(Stored items)
BEGIN
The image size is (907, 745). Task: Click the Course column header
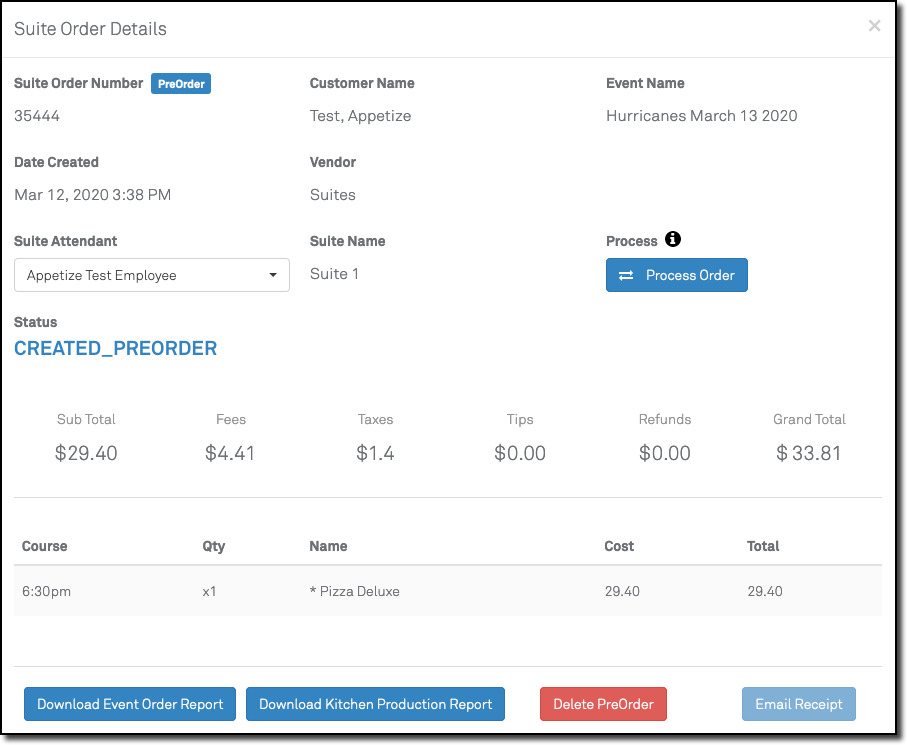click(x=45, y=546)
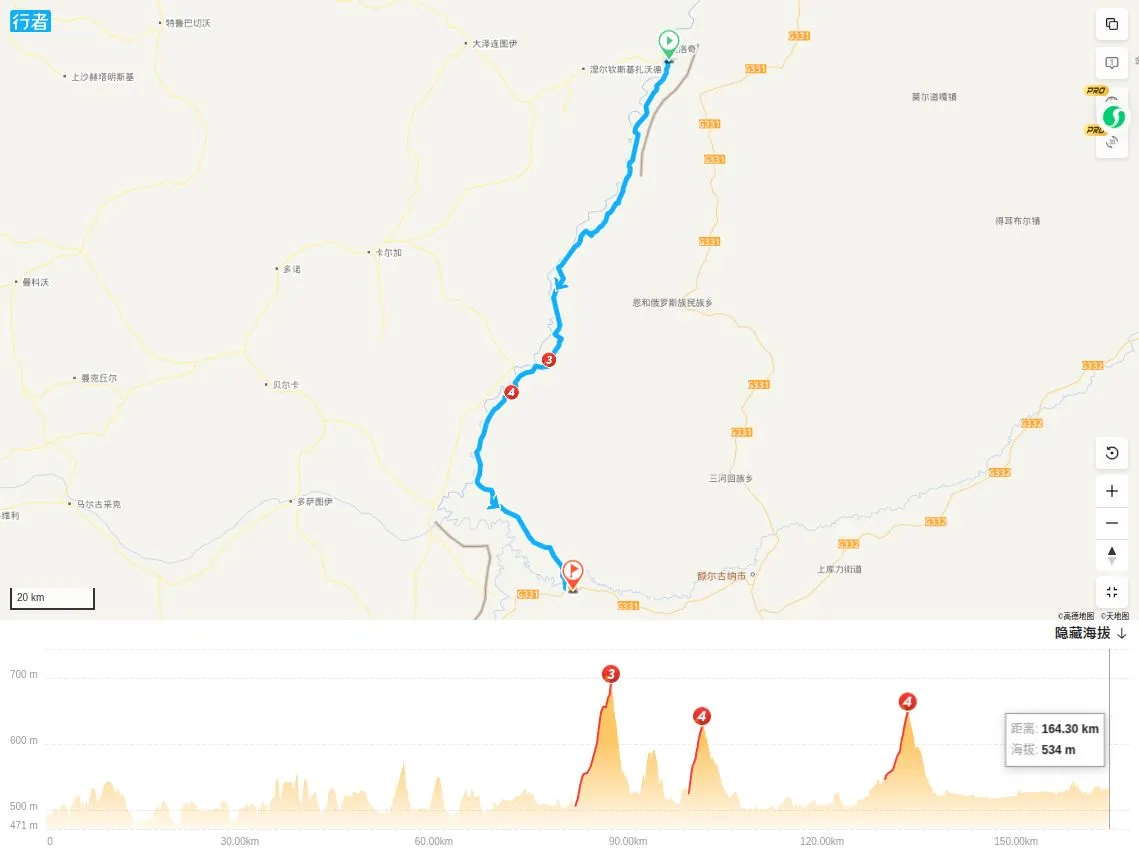Select the green start marker on map
Viewport: 1139px width, 867px height.
668,44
END
What you will do: The expected response is every entry above, repeated exactly, pictures removed.

Task output:
The image size is (907, 745). Task: Click the Course column header
click(x=45, y=546)
Select the green start marker on map
Viewport: 1139px width, 867px height.
668,44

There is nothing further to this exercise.